- Born: January 22, 1979 (age 47) Armstrong, British Columbia, Canada
- Genres: Punk rock, alternative rock, industrial rock
- Instrument: Drums
- Years active: 2000–present
- Label: Rake Records

= Shane Smith (drummer) =

Canadian drummer (born 1979)

Shane Smith (born January 22, 1979, in Armstrong, British Columbia) is a Canadian drummer. He has performed with the punk rock bands SNFU and Slaveco., and the alternative industrial rock bands Neurosonic and Jakalope.

==Career==
After playing in the high school band The Insubordinates in the 1990s, Smith joined the alternative rock band OCEAN3 in 2000, who went on to release several demos and marginal releases before disbanding the following year. OCEAN3 played several tours and shared a practice space with the influential skate punk band SNFU, and Smith co-founded the new group Based on a True Story with SNFU guitarist Marc Belke and OCEAN3 members Jay Black and Matt Warhurst after OCEAN3's breakup. Based on a True Story disbanded the following year after Belke relocated to Toronto, and Warhurst, Black and Smith formed the group Slaveco. with SNFU vocalist Ken Chinn in 2002.

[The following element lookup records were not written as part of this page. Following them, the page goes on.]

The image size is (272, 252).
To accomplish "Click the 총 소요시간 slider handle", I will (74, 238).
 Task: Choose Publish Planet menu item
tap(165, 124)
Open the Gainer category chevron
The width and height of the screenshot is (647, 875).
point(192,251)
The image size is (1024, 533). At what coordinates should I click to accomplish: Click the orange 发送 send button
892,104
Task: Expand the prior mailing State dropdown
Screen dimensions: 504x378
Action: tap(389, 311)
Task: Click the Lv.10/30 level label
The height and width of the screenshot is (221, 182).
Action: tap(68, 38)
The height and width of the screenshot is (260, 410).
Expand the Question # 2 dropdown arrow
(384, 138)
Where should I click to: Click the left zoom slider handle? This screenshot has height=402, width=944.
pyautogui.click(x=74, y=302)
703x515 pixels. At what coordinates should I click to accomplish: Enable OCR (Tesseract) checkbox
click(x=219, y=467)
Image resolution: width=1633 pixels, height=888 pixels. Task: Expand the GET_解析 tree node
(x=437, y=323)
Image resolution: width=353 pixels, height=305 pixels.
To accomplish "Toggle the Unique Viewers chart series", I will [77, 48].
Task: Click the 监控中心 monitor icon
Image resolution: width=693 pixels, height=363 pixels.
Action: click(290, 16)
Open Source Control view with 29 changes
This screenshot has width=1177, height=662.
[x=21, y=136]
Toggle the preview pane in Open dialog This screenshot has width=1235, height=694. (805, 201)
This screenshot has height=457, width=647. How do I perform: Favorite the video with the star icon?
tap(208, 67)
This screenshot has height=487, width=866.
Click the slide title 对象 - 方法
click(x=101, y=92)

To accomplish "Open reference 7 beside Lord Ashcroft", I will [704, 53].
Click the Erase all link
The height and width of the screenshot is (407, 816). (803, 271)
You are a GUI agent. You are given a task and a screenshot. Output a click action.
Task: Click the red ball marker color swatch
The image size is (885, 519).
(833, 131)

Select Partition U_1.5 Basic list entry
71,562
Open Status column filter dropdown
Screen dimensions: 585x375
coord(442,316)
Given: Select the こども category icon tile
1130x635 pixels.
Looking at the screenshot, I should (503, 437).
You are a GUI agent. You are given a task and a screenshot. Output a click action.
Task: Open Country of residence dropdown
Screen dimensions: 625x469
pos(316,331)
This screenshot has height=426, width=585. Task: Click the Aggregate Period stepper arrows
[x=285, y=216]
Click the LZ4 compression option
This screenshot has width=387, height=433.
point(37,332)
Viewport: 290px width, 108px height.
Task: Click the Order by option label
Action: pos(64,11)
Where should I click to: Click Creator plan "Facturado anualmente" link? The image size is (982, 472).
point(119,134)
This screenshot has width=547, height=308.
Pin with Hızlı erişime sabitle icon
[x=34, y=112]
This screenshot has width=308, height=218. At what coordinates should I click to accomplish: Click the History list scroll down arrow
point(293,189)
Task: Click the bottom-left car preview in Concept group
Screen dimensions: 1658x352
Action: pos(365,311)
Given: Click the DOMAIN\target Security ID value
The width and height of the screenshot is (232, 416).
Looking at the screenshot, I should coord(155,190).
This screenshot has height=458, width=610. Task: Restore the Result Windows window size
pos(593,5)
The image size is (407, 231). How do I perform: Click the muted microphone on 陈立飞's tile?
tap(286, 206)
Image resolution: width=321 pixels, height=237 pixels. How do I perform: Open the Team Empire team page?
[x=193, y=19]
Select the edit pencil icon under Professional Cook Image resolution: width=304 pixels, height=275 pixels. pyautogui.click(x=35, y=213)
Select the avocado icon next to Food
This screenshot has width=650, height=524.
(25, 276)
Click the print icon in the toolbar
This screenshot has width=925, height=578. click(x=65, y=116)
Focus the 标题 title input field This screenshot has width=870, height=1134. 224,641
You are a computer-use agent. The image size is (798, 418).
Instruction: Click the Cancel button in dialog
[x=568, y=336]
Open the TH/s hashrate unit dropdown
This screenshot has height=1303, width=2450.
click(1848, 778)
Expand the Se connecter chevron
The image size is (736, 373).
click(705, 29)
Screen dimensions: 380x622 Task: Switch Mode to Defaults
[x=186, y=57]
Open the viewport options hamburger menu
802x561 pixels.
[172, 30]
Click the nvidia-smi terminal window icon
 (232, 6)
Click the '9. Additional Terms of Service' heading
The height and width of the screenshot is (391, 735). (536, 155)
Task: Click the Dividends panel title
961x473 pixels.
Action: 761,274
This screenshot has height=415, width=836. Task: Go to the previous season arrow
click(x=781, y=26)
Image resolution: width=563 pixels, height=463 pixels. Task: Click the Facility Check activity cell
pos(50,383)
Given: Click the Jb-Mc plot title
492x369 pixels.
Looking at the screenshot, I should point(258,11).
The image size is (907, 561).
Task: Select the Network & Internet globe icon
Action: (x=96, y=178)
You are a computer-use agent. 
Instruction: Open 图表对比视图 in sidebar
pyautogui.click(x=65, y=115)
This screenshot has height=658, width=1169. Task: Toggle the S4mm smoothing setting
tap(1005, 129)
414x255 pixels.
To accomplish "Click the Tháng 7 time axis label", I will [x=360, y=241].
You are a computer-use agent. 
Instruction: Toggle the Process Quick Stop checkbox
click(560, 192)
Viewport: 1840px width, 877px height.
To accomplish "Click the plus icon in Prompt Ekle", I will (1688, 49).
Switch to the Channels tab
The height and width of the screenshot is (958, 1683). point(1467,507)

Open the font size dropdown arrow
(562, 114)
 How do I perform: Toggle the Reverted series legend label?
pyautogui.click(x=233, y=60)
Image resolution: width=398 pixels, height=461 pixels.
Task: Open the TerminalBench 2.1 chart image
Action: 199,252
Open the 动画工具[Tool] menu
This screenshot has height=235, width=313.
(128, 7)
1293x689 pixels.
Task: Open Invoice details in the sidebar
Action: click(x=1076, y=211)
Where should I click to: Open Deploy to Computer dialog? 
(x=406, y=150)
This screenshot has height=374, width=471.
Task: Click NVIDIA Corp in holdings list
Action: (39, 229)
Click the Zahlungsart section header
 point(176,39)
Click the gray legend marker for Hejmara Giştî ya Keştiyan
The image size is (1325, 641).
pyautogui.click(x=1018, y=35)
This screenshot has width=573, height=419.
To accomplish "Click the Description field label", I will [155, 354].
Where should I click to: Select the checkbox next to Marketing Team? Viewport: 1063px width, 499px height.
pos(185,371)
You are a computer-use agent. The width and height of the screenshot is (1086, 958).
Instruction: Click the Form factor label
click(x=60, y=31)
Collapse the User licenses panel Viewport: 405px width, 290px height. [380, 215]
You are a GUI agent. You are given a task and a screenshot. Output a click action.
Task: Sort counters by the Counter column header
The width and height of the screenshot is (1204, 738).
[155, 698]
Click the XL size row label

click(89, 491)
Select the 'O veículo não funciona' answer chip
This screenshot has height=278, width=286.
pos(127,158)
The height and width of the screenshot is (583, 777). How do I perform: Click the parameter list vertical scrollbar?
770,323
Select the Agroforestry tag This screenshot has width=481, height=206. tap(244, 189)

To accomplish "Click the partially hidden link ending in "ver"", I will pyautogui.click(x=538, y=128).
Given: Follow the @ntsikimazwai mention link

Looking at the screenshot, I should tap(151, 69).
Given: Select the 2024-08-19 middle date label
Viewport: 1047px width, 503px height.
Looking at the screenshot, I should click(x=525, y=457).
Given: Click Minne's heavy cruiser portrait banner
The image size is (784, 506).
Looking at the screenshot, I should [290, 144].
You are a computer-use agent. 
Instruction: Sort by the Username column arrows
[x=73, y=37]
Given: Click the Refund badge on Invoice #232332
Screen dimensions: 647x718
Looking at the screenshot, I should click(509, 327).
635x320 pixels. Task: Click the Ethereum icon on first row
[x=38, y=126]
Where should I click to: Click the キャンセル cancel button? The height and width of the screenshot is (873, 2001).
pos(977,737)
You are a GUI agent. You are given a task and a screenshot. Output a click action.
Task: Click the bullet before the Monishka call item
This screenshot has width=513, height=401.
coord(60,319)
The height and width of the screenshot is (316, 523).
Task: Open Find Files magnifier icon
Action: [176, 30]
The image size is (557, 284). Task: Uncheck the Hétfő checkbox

Chinn, Belke, Warhurst and Smith began a new incarnation of SNFU in late 2003. The four toured behind their In the Meantime and In Between Time album prior to disbanding in 2005 due to in-fighting and general exhaustion.

Smith next joined producer Dave Ogilvie's Jakalope project in time to work on their Born 4 album. He also became involved with Neurosonic from 2006 to 2009.

Following this stint, he rejoined SNFU in early 2009, who had been reactivated two years earlier by Chinn and former bassist Ken Fleming. Smith remained with the group for a little over a year, departing in March 2010 after extensive touring and returning to Calgary to pursue a change in careers. He was replaced by early SNFU drummer Jon Card.